The researchers also note that AI worked exclusively with text data — EHR entries, lab results, symptom descriptions. Models did not analyze imaging, ECG results, or direct clinical observations. As the authors themselves state, "existing research suggests current large language models have limitations in reasoning from non-text data."

Context: AI in Medical Diagnosis in 2026

This is not the first study suggesting that large language models achieve results comparable to physicians in diagnostic tasks. However, prior tests relied on synthetic data or specially prepared question sets (e.g., medical licensing exams, MedQA benchmark). The Beth Israel study stands out for using real, unmodified patient records.

Google DeepMind announced around the same time an "AI co-clinician" project — a model designed to assist, not replace, physicians. The Harvard study feeds into an ongoing debate: should AI aspire to clinical diagnosis at all, or should it serve as a screening assistant or a tool for underserved communities with limited access to specialists?

The study's authors explicitly lean toward the second scenario. Keywords in their conclusions: "urgent need for prospective clinical trials" — not deployment of AI to the ER tomorrow.

Why This Matters

The Harvard Medical School study is one of the few experiments conducted on real emergency department data — without preprocessing, with diagnosis sources unknown to external evaluators. The result in which model o1 outperforms internal medicine physicians at initial triage is not proof of AI's clinical readiness, but a signal demanding serious methodological follow-through: prospective, multi-center trials involving the right specialists (ER physicians, not internists).

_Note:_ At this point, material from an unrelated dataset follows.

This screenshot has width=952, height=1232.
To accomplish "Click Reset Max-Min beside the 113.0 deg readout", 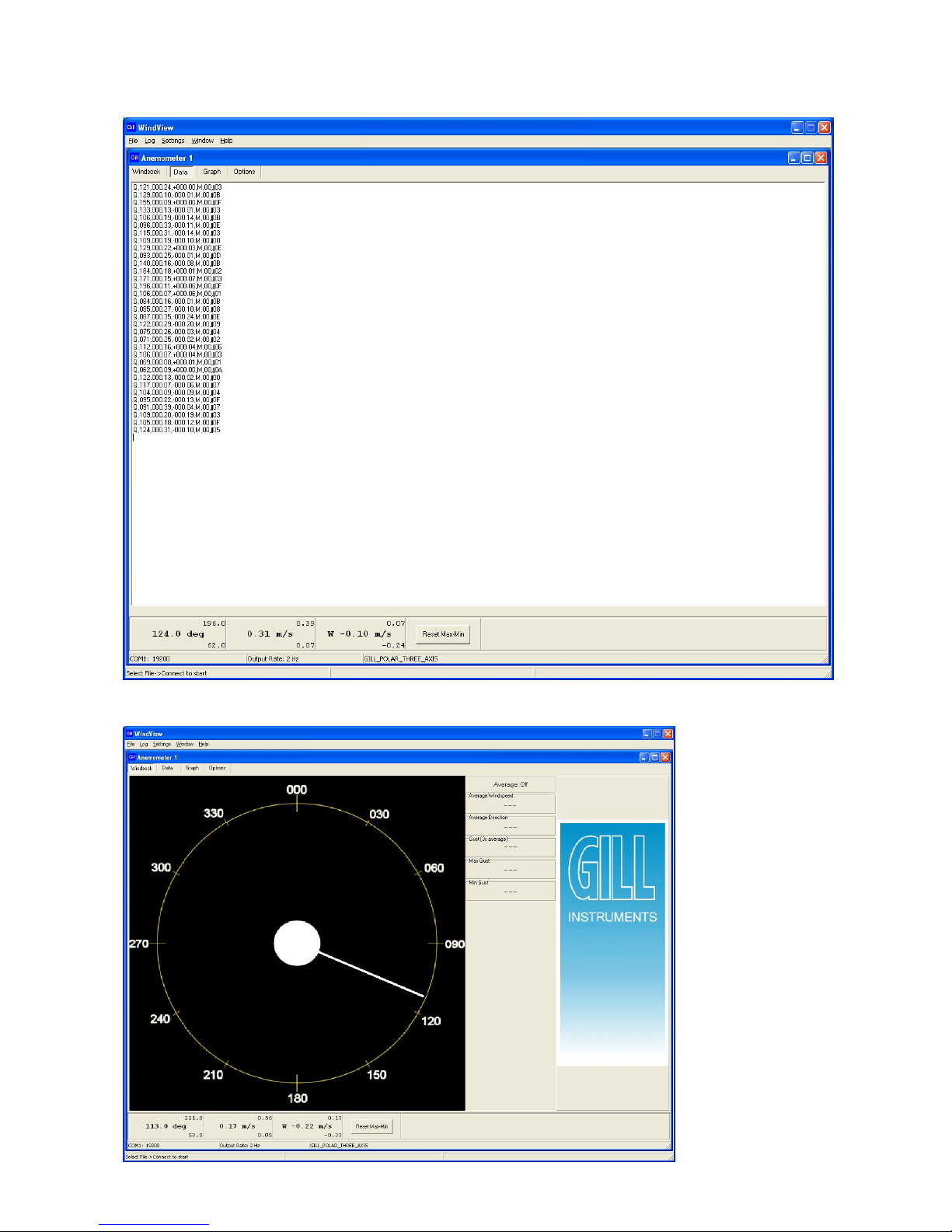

More important than the raw numbers is what the study reveals structurally: AI operates without fatigue, without anchoring bias at first contact, and with full access to the entire patient record history — something physicians during triage often review only superficially. If the model genuinely leverages these advantages — and if this is confirmed in settings with chronic physician shortages, such as rural hospitals or developing countries — the scale of implications extends far beyond the specific numbers of a single study.

Equally important is the accountability debate. Rodman rightly notes: there are no legal or ethical frameworks today for situations where AI participates in a clinical decision. This is a question that the healthcare sector, regulators, and patients themselves will need to resolve — before AI is actually placed at the bedside.

What's Next?

Authors call for urgent prospective clinical trials with live patients — with AI models in the role of diagnostic assistant, not autonomous diagnostician.
Study results will likely be discussed at medical conferences in 2026, potentially accelerating pilot projects at select academic hospitals.
The regulatory question remains open: the FDA (US) and EMA (EU) do not yet have a certification pathway for AI models as clinical-grade diagnostic tools.